Aim of the exercise:
Give again only the lines from the line that holds "Image resolution: width=881" to the end of the data, inclusive, omitting all pictures.

....................

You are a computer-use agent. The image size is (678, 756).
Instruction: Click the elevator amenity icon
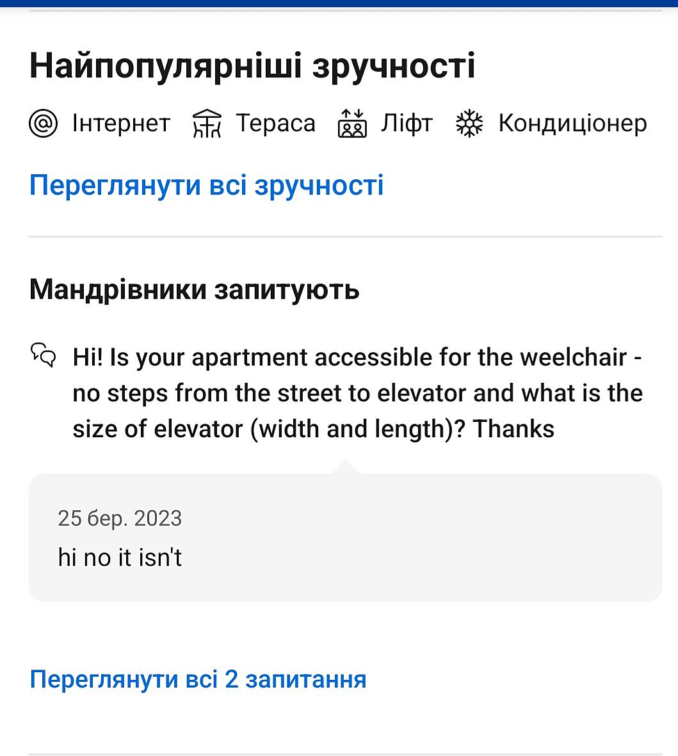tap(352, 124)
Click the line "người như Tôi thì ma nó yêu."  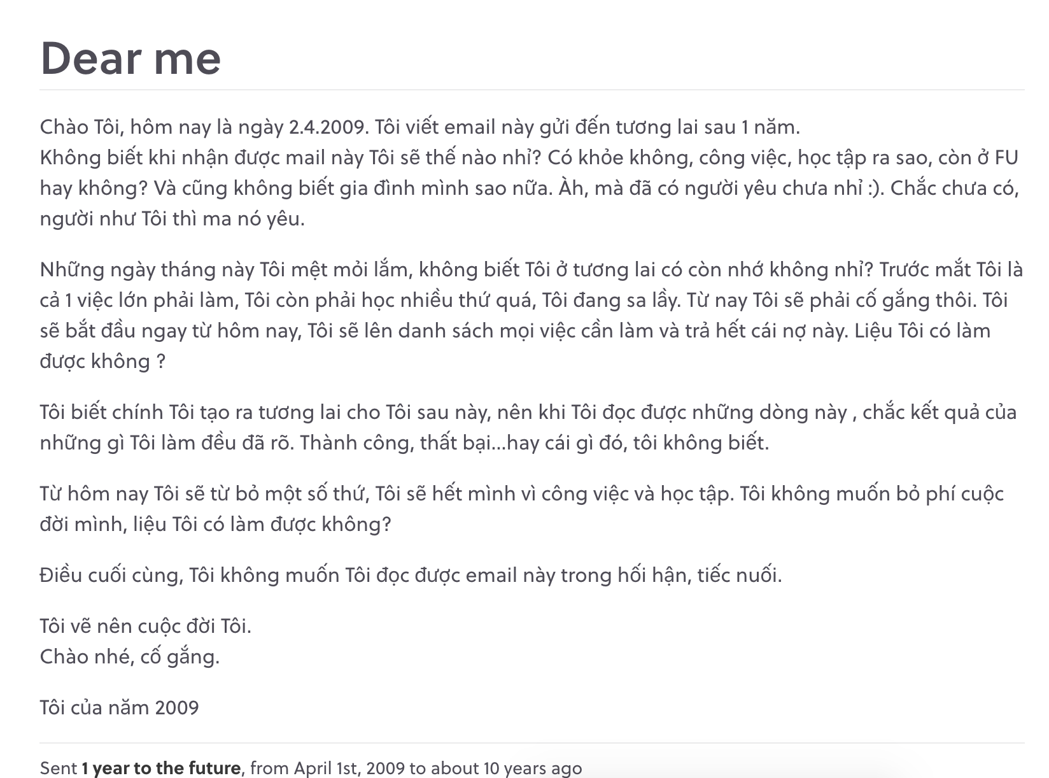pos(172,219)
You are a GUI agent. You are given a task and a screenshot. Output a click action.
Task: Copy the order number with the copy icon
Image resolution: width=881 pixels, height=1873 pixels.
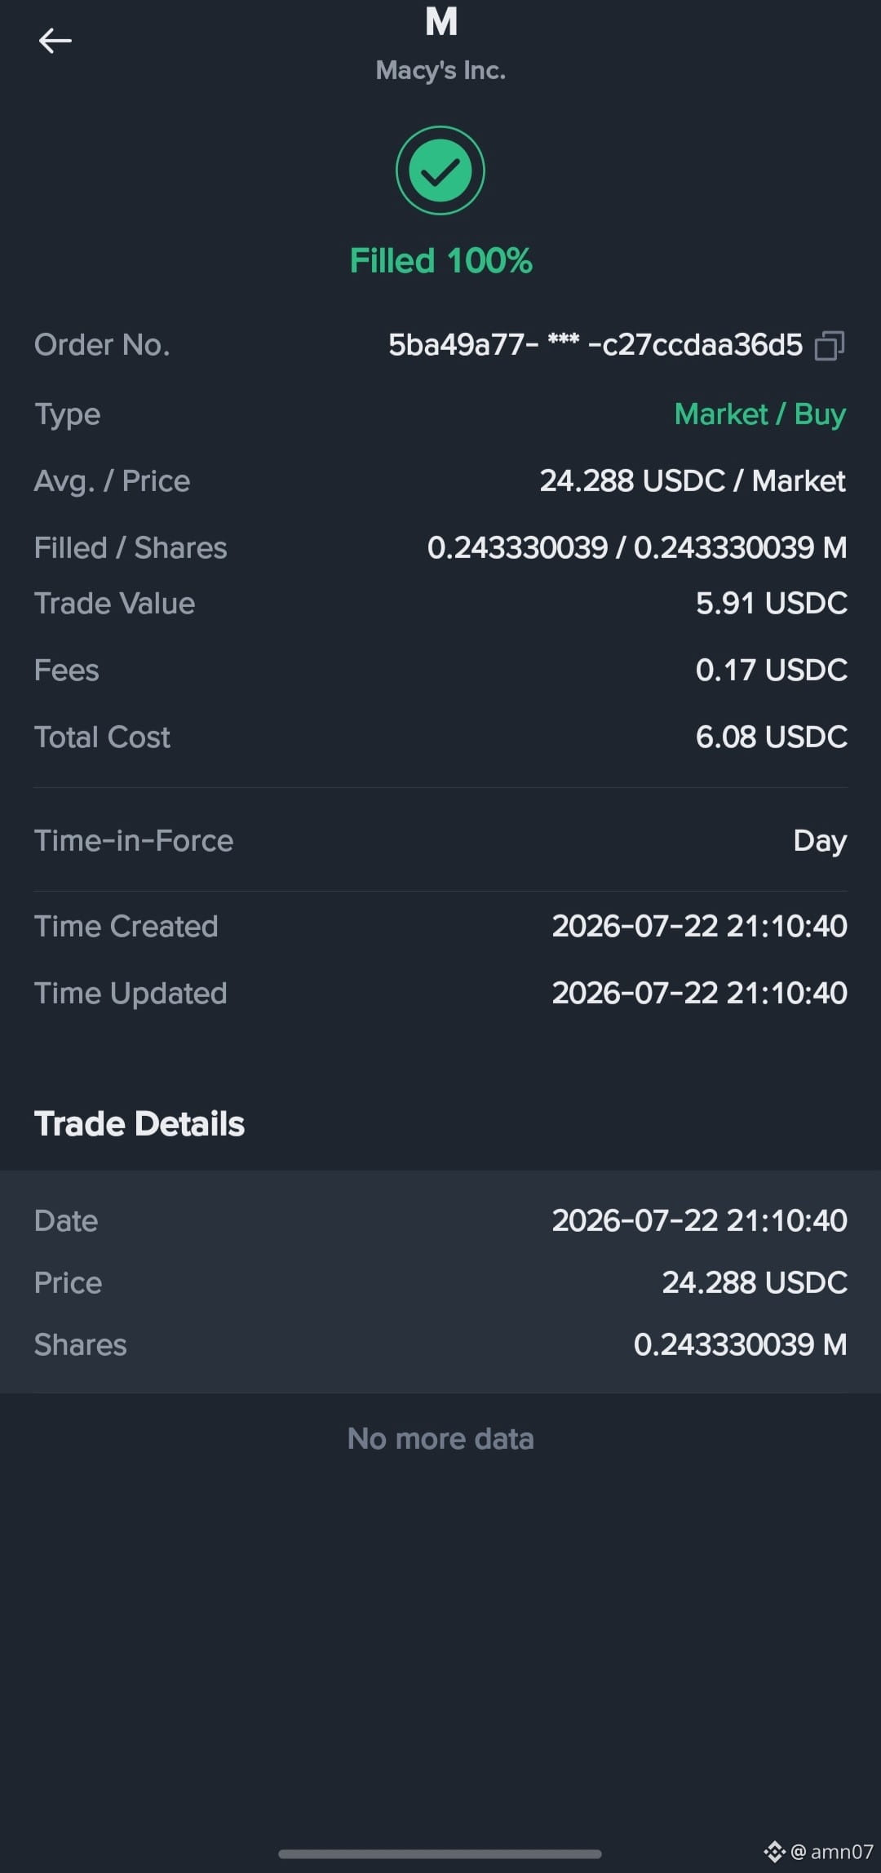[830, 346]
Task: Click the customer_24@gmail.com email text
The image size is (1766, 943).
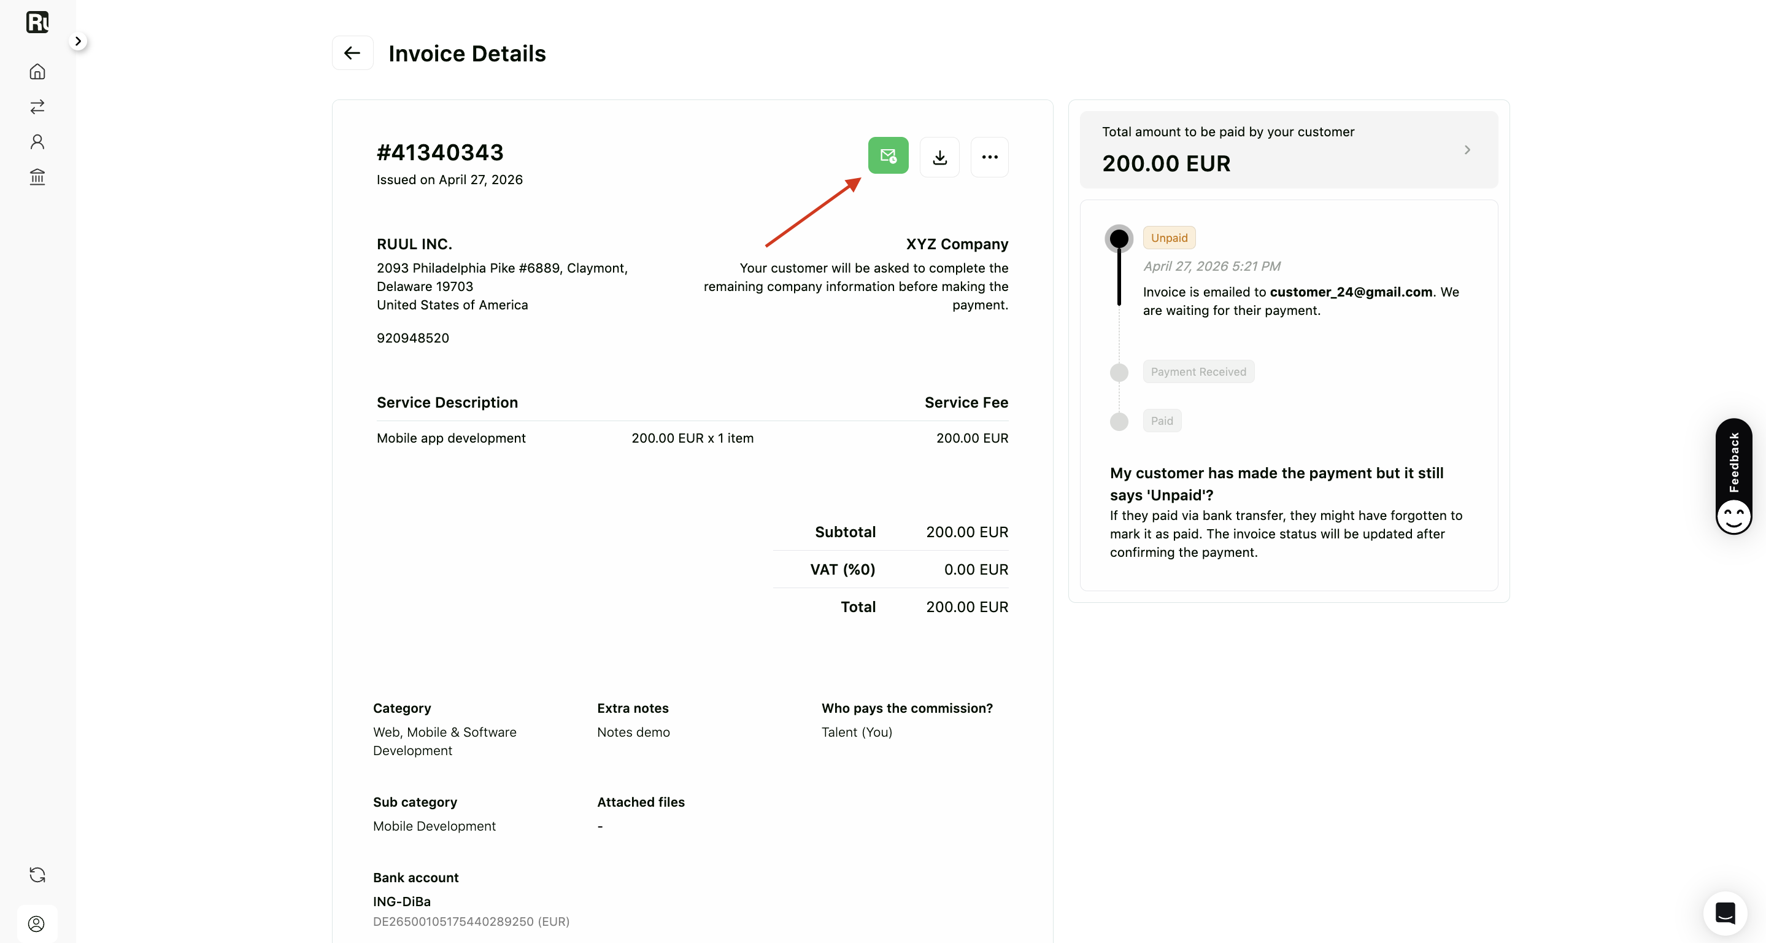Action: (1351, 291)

....................

Solved exercise:
Image resolution: width=881 pixels, height=1873 pixels.
[830, 346]
Task: Click the customer_24@gmail.com email text
The image size is (1766, 943).
Action: (1351, 291)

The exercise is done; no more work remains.